» **TASK MATERIAL**
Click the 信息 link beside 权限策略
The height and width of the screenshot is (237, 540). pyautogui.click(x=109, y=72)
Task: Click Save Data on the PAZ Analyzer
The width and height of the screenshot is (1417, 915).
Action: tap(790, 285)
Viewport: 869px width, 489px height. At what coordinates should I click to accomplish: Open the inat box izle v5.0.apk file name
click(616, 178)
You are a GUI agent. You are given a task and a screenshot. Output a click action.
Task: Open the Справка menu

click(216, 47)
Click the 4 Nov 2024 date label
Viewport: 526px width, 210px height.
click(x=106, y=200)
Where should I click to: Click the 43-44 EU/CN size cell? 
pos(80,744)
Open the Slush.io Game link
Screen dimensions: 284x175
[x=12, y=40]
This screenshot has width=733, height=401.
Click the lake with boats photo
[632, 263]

---

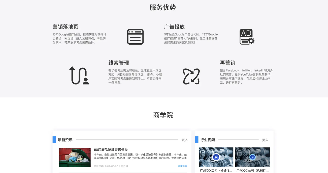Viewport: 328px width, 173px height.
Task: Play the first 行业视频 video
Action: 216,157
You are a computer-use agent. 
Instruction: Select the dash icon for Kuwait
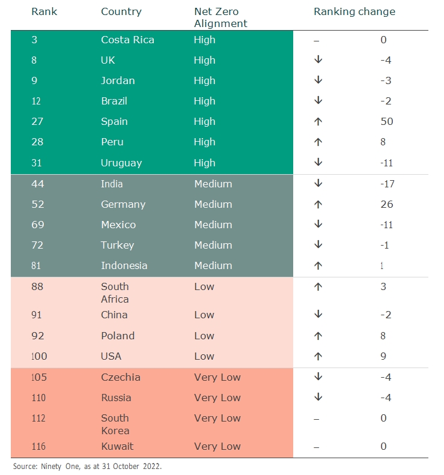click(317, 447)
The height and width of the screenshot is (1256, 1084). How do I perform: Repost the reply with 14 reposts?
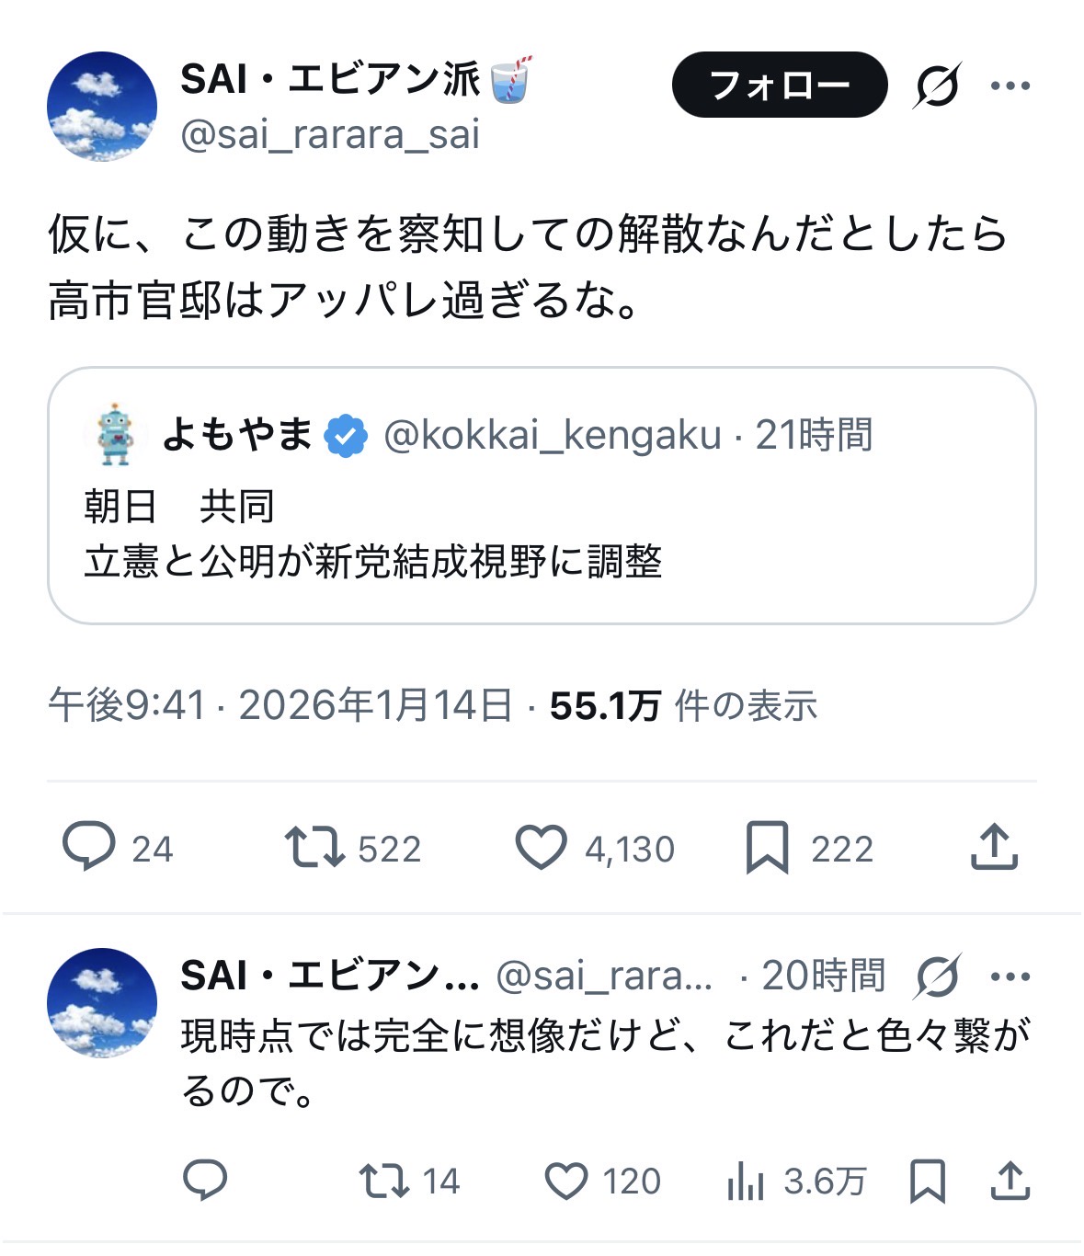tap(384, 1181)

» **WORK REQUIRED**
Which lines of the records above contain the word "agent"? Report each one in full.

» **TASK ANSWER**
You are a GUI agent. You are given a task and a screenshot. Output a click action.
You are a computer-use agent. 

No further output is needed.